In July 1940 a couple of weeks after the fall of France, the German Navy began plans for Operation Seelöwe (Sealion), the invasion of England along a 275-mile front from Ramsgate to Portland.

STAGE ONE of the plan was to overwhelm the British fleet in the North Sea and English Channel, followed by the occupation of the southern counties of England.

STAGE TWO was for Hitler’s triumphant arrival in the Port of London on board a suitably royal yacht, the Aviso Grille, to receive

Britain’s surrender at Whitehall.

 

 

STAGE THREE of the journey was for the Führer to travel along the river Thames on board one of Grille’s three pinnaces, Motorboot 1 later to become known as Grillet.

 

After the victorious arrival in London, Hitler was to proceed without delay by motor boat to Windsor Castle, already earmarked as his ‘London home’. In preparation for the conqueror’s voyage of victory, Grille, with Grillet on board, had been moved from the Baltic to Belgium and made ready in Ostend.

This would not have been that ship’s first visit to the

Thames. At the outbreak of war she had been laying mines in the Thames Estuary, the first German surface vessel to enter British territorial waters after the outbreak of war.

Although Hitler was subject to seasickness and not a confident sailor, his choice of arrival was intended as a mark of respect for the Kriegsmarine and to signal to the world the defeat of the Royal Navy. This is the story of Grille, and of Motorboot 1 now known as Grillet.

 

 

 

Motorboot 1 in background

The Aviso Grille carried three smaller boats on her decks during the war. All were built by the Lürssen yard at Bremen in 1934. Lürssen, the first shipyard to build diesel-powered boats, designated them as Motorbooten 1, 2 and 3. They were used as pinnaces and admirals’ barges. In March 1934 the great shipyard Blohm & Voss in Hamburg laid down the keel for a new ship, the yard’s 500th vessel. ‘Fleet Tender C’, was to be christened later as the Aviso Grille. Earlier vessels had borne the same name, the most recent being Kaiser Wilhelm’s royal yacht. At the time of her launch on December 15, 1934, Grille at 443-feet overall, was the largest yacht afloat. The Aviso is generally a dispatch or intelligence ship and in spite of being built (at a cost equivalent to more than a million pounds, raised partly by public subscription) as Germany’s equivalent of a royal yacht, she was equipped with three 12.7cm cannon, six anti-aircraft guns, two machine guns, and the capacity for carrying 280 mines. Grille is usually translated as “grasshopper” or “cricket” but a secondary interpretation is “whim, fancy, caprice” and, at least to the English ear, Caprice seems by far the most appropriate name for a stately yacht.

Grille was the first ship to test the high pressure steam machinery planned for German destroyers. According to the diary of a former crew member, Kapitänleutnant Helmut Krämer, “The complicated engine design of the ship demands a high degree of technical competence to maintain immediate readiness for service. The drive-shaft turbines run with 400 degrees of superheat. The boiler system of the ship is automatically controlled by an Askania-Anlage system, it is a new and untried power design and we in Grille carry out trials in anticipation of similar engines being installed in all new destroyers. We live in a permanent state of stress.”

### Data
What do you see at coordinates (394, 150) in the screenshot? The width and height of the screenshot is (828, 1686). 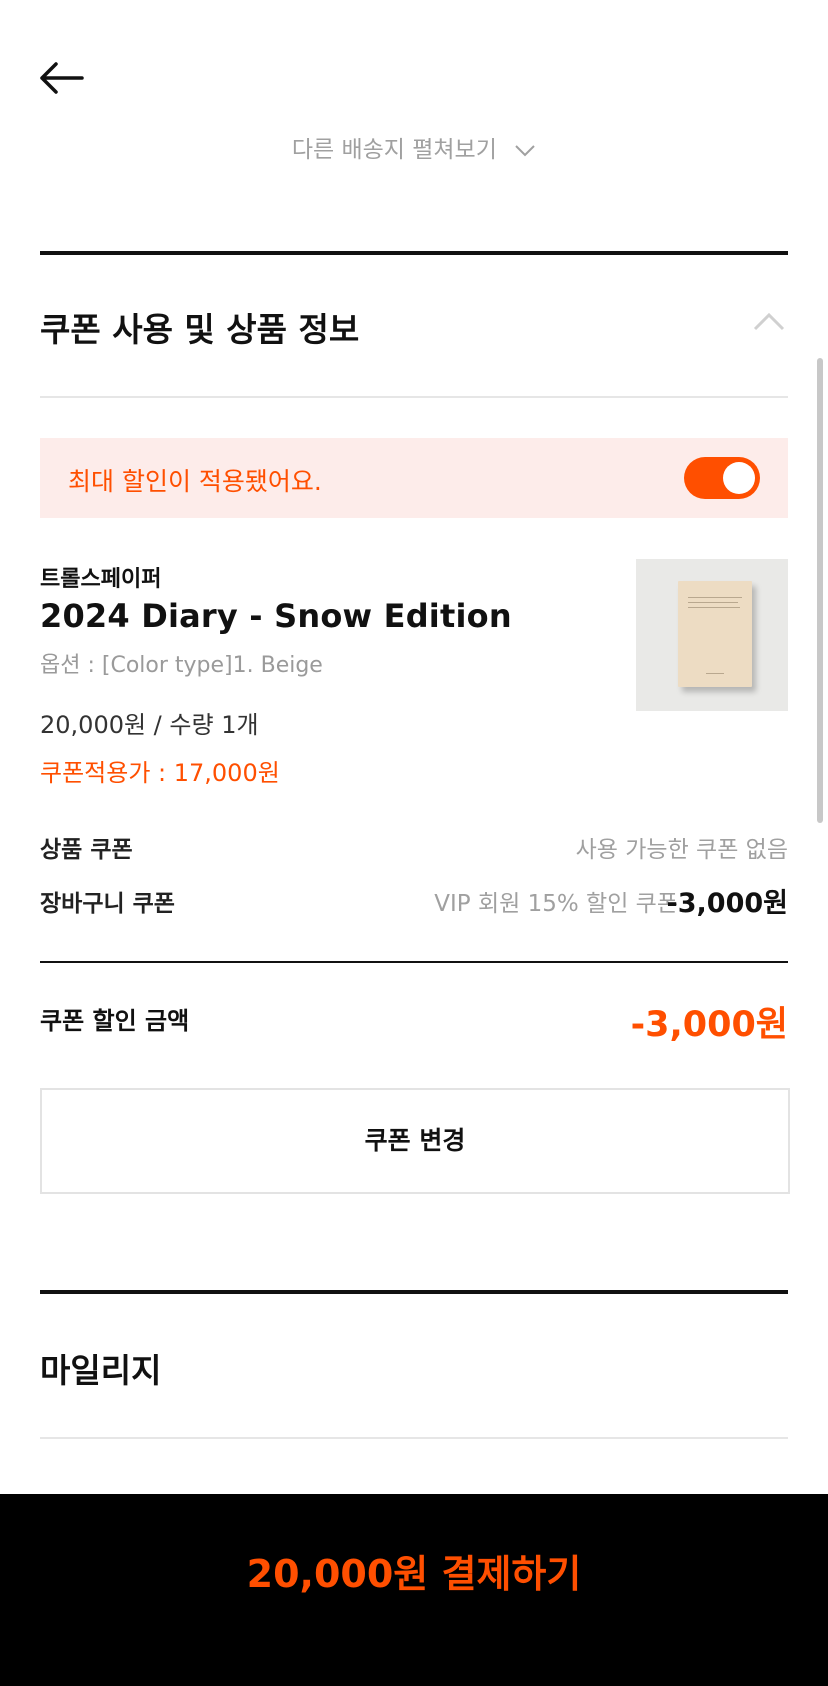 I see `other-address-label: 다른 배송지 펼쳐보기` at bounding box center [394, 150].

### To do
1. Give every English word that the Grille passage offers as a translation or interpretation of the German name "Grille".
2. Pick up the Grille passage after its last sentence and write its next paragraph.
The listing is not needed for this work.

### Answers per task
1. grasshopper, cricket, whim, fancy, caprice

2.
Krämer was one of four “Jacob’s-ladder men“, junior officers who, in addition to their regular naval duties, looked after VIPs, usually arriving alongside the ship on board Motorboot 1. The team members had to be 1.8m or more in height and wear white uniforms. There was a modern laundry with ironing machine on board. They were often in close contact with the Führer and his staff. Important secret conferences of the Naval Command took place.

“We were subject to the strictest security measures. The visitors were leading personalities of the Third Reich ­ included Göring, Hess, Göbbels, Himmler and honoured visitors from Hungary, Italy and Japan. Hitler was the most frequent visitor, showing off his ship and usually spending three or four nights on board ­ but not often venturing far out to sea.”

 

Hitler aboard the Aviso Grille

According to another Kriegsmarine officer: “Hitler had little understanding of naval strategy, though he often memorized small details of a ship to humiliate his admirals when they couldn’t answer his every question.”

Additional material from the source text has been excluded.